**EXERCISE PROMPT**: Reproduce the lines of every item below verbatim, with no changes.

[START OF LISTING]

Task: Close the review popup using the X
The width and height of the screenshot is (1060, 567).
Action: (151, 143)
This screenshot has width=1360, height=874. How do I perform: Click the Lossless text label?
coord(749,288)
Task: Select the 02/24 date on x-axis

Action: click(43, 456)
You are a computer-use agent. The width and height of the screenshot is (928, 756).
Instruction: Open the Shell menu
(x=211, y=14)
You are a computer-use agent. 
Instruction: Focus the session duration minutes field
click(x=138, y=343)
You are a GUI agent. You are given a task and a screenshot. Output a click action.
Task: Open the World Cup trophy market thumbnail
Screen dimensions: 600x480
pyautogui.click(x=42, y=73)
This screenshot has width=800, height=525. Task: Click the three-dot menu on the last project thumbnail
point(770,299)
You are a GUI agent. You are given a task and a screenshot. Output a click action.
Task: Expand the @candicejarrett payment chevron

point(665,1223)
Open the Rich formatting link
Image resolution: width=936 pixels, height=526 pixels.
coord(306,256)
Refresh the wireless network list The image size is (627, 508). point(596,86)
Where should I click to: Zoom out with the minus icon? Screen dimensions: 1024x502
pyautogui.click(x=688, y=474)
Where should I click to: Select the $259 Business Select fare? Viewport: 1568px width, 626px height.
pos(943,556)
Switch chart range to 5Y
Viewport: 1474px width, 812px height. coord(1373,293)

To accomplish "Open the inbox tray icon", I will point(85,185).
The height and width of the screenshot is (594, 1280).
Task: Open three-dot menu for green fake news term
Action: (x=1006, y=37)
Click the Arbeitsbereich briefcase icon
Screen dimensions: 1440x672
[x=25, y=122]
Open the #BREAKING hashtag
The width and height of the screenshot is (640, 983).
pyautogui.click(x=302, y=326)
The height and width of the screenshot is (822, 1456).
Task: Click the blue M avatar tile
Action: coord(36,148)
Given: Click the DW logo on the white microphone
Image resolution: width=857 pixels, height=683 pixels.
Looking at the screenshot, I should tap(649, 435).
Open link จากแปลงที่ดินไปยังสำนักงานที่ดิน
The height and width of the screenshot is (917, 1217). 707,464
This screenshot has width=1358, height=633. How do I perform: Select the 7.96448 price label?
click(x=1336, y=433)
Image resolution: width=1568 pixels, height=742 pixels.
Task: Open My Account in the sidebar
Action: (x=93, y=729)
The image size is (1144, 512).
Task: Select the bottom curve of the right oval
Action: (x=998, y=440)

[END OF LISTING]

**COMPLETE ANSWER**:
Task: Close the review popup using the X
The width and height of the screenshot is (1060, 567).
Action: (151, 143)
This screenshot has width=1360, height=874. How do I perform: Click the Lossless text label?
coord(749,288)
Task: Select the 02/24 date on x-axis

Action: click(43, 456)
You are a computer-use agent. The width and height of the screenshot is (928, 756).
Instruction: Open the Shell menu
(x=211, y=14)
You are a computer-use agent. 
Instruction: Focus the session duration minutes field
click(x=138, y=343)
You are a GUI agent. You are given a task and a screenshot. Output a click action.
Task: Open the World Cup trophy market thumbnail
Screen dimensions: 600x480
pyautogui.click(x=42, y=73)
This screenshot has width=800, height=525. Task: Click the three-dot menu on the last project thumbnail
point(770,299)
You are a GUI agent. You are given a task and a screenshot. Output a click action.
Task: Expand the @candicejarrett payment chevron

point(665,1223)
Open the Rich formatting link
Image resolution: width=936 pixels, height=526 pixels.
coord(306,256)
Refresh the wireless network list The image size is (627, 508). point(596,86)
Where should I click to: Zoom out with the minus icon? Screen dimensions: 1024x502
pyautogui.click(x=688, y=474)
Where should I click to: Select the $259 Business Select fare? Viewport: 1568px width, 626px height.
pos(943,556)
Switch chart range to 5Y
Viewport: 1474px width, 812px height. coord(1373,293)

To accomplish "Open the inbox tray icon", I will point(85,185).
The height and width of the screenshot is (594, 1280).
Task: Open three-dot menu for green fake news term
Action: (x=1006, y=37)
Click the Arbeitsbereich briefcase icon
Screen dimensions: 1440x672
[x=25, y=122]
Open the #BREAKING hashtag
The width and height of the screenshot is (640, 983).
pyautogui.click(x=302, y=326)
The height and width of the screenshot is (822, 1456).
Task: Click the blue M avatar tile
Action: coord(36,148)
Given: Click the DW logo on the white microphone
Image resolution: width=857 pixels, height=683 pixels.
Looking at the screenshot, I should tap(649, 435).
Open link จากแปลงที่ดินไปยังสำนักงานที่ดิน
The height and width of the screenshot is (917, 1217). 707,464
This screenshot has width=1358, height=633. How do I perform: Select the 7.96448 price label?
click(x=1336, y=433)
Image resolution: width=1568 pixels, height=742 pixels.
Task: Open My Account in the sidebar
Action: (x=93, y=729)
The image size is (1144, 512).
Task: Select the bottom curve of the right oval
Action: (x=998, y=440)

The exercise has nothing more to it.